**Assignment:**
Word for word, please copy the line containing "Instruction: Open Dorothy" and all lines after it in the entries below, and only those, leaving every picture out.
··· Information supplied
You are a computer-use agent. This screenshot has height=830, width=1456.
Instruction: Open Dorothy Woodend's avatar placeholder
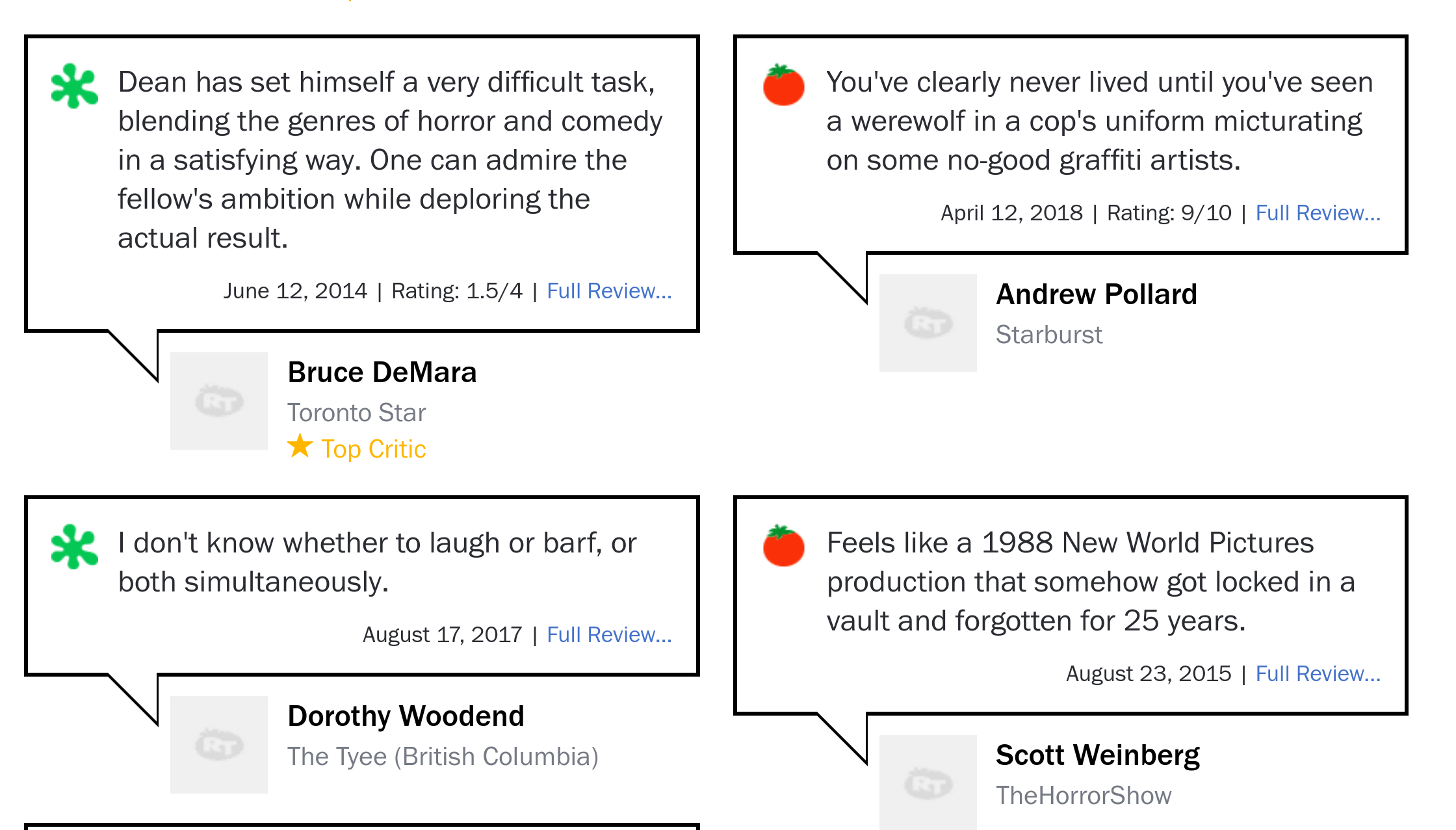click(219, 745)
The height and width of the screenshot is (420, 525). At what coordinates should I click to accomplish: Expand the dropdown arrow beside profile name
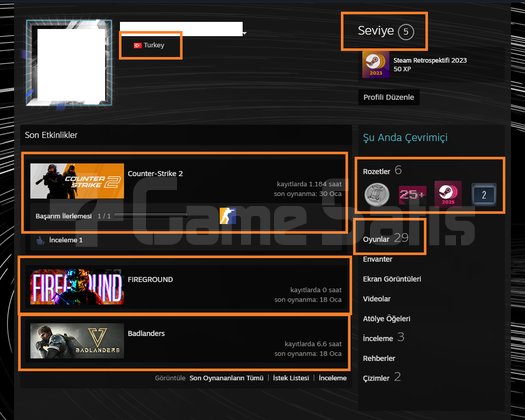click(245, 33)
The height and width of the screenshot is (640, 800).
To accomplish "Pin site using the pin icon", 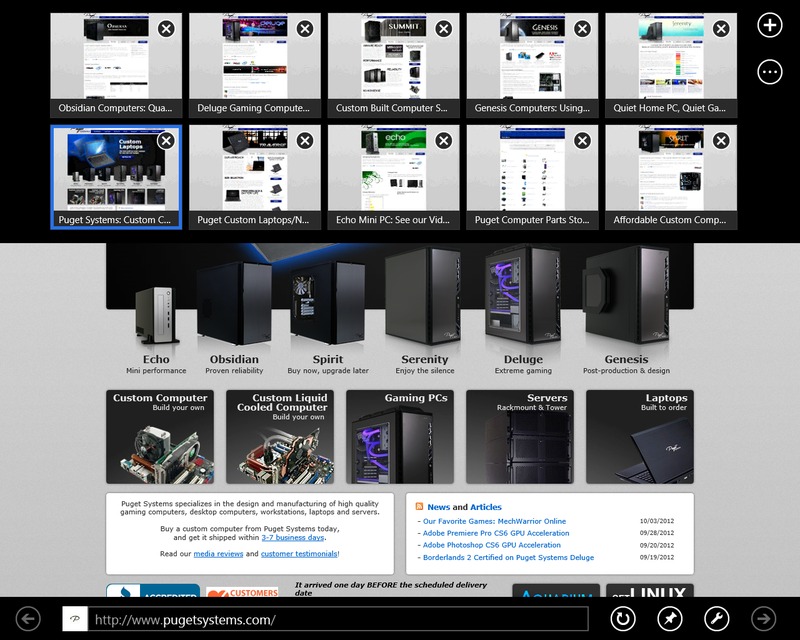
······
**Response to this task:**
Instruction: Open Dorothy Woodend's avatar placeholder
click(219, 745)
The height and width of the screenshot is (420, 525). At what coordinates should I click to accomplish: Expand the dropdown arrow beside profile name
click(245, 33)
The height and width of the screenshot is (640, 800).
To accomplish "Pin site using the pin icon", 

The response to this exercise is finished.